なお、エムオーテックスのサポートについては、「導入時には営業担当者に質問・相談して対応してもらうことがあり、問題なく導入することができた。その後、弊社での運用が始まってからも管理者自身で問題なく運用できている」と比嘉氏は話す。前述の直感的な操作で利用できる点が大きく、日々実際に操作しながら利用方法を覚えていくことができており、基本的な操作について細かく窓口に問い合わせをしなくても運用ができているとのことだ。
比嘉氏は、「今回の製品導入によってまずはIT資産管理ツールを運用する体制は整った」とした上で、「さらに今後は、エンドポイントマネージャーで取得した操作ログなどを活用して、従業員の業務状況を分析・見える化し、稼働が多い業務や負荷が多い組織・従業員の業務を分散させるといった業務効率化にも取り組んでいきたい」と話した。
加えて、エムオーテックスには、セキュリティセミナー・イベントの開催など、沖縄県全体を巻き込んだセキュリティ意識向上への取り組みを期待したいという。

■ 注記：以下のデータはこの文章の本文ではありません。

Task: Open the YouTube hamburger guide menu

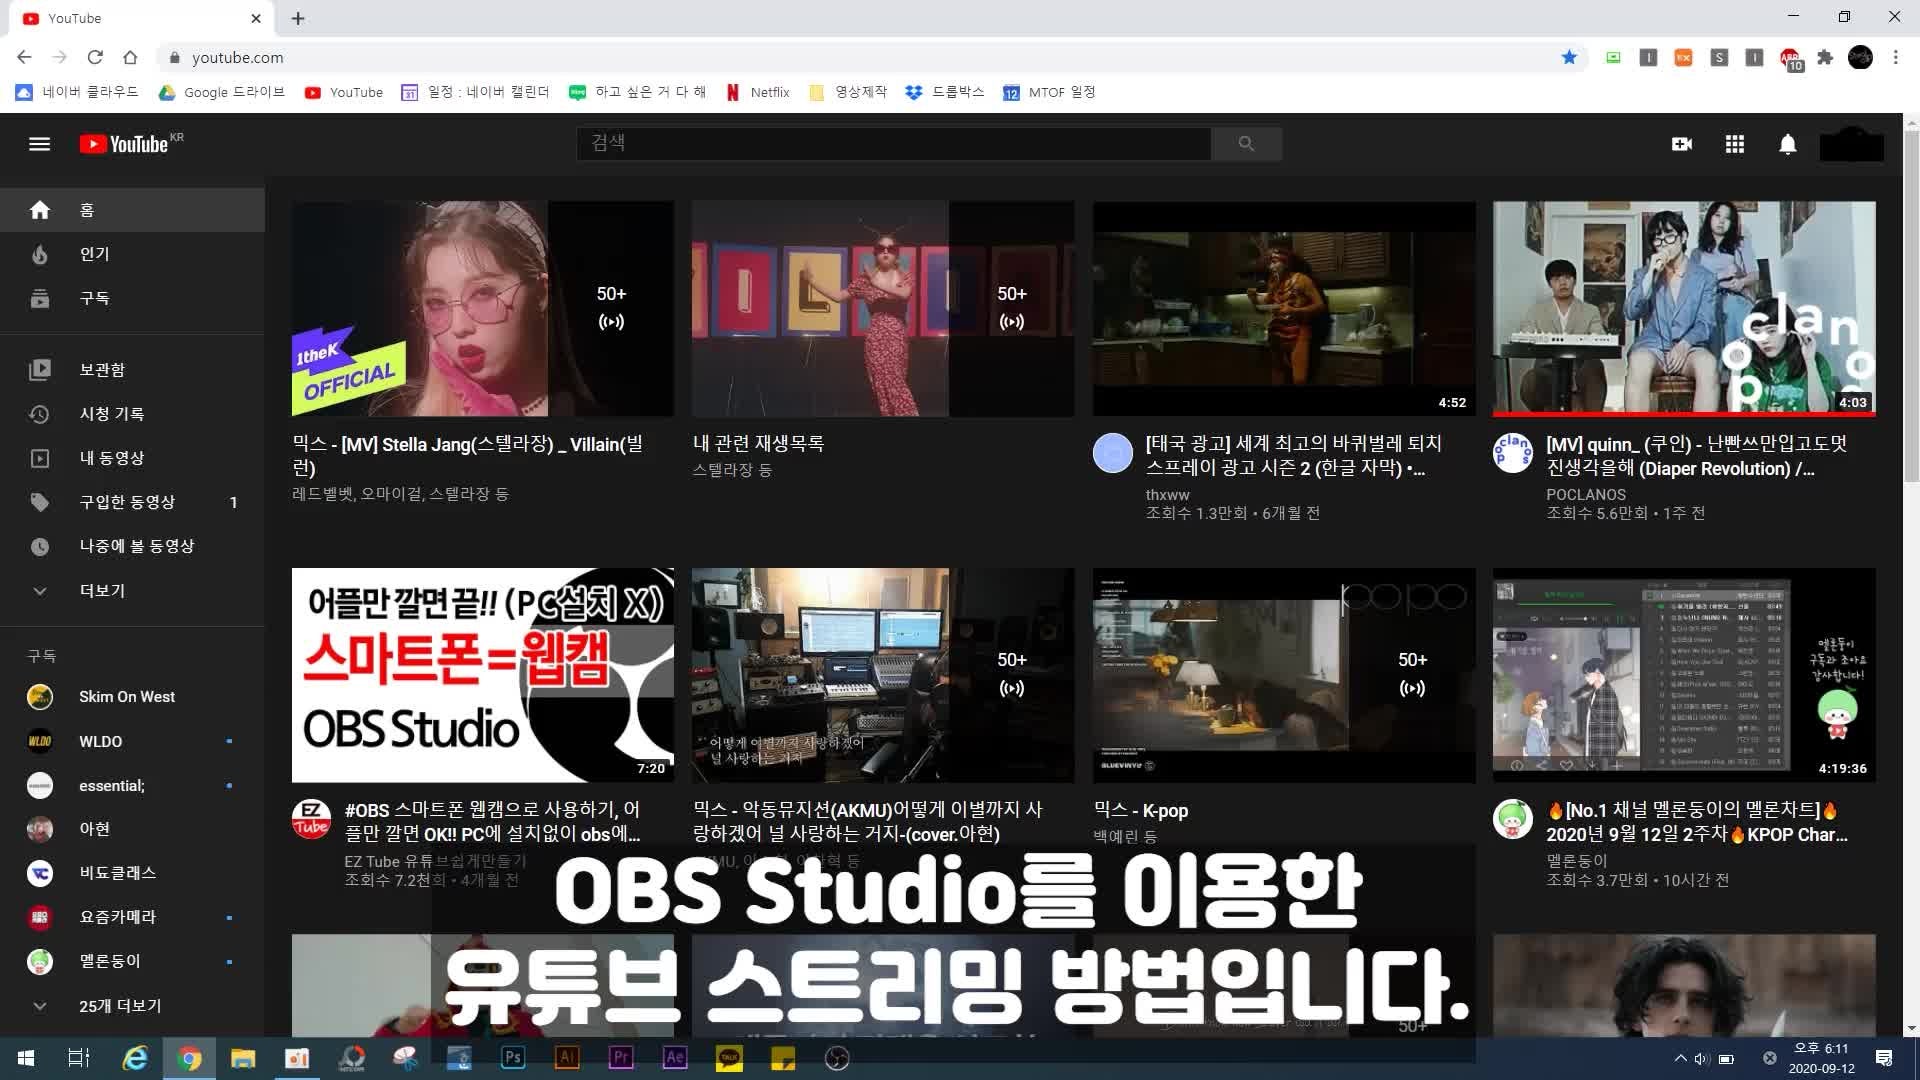Action: [x=39, y=144]
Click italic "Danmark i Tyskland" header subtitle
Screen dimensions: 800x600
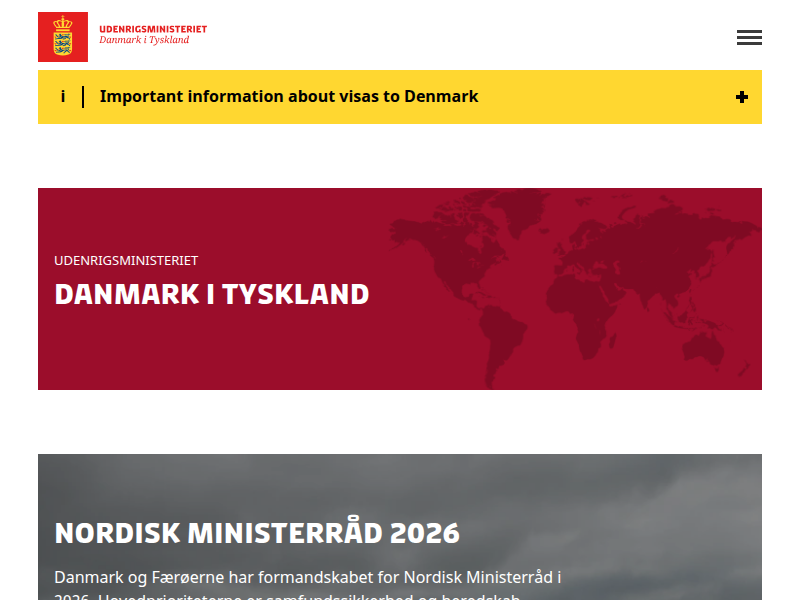pos(144,40)
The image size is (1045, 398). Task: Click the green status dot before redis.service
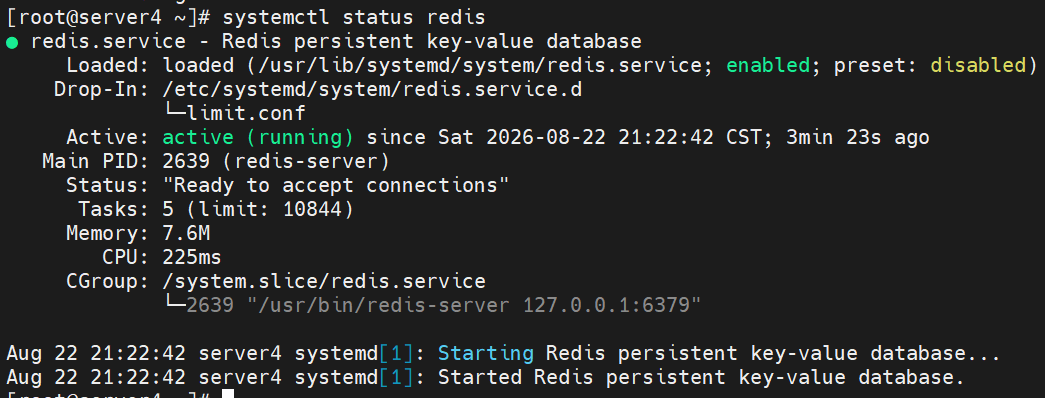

昨今、同社の取引先から「丸正印刷をかたる怪しいメールが届いた」という連絡が来ることがあるという。「そのような際、ウイルス対策ソフトの導入などをアドバイスすることは可能だが、実際にはセキュリティ対策に何から取り組んだら良いのか分からないという地場企業・中小企業も多い」と比嘉氏は話す。
「弊社は沖縄でビジネスを展開しており、その中で日々感じているのは、県全体でセキュリティレベルを高めていかないと、弊社のセキュリティが保てても、取引先全体の安全は守ることができないということだ。」比嘉氏はそのように述べ、セキュリティ意識の向上につながる情報取得の機会について、エンドポイントに関してはIT資産管理や情報漏洩対策、ウイルス(マルウェア)対策まで知見のあるエムオーテックスに、引き続き支援をいただきたいとして締めくくった。
※本事例は2023年6月取材当時の内容です。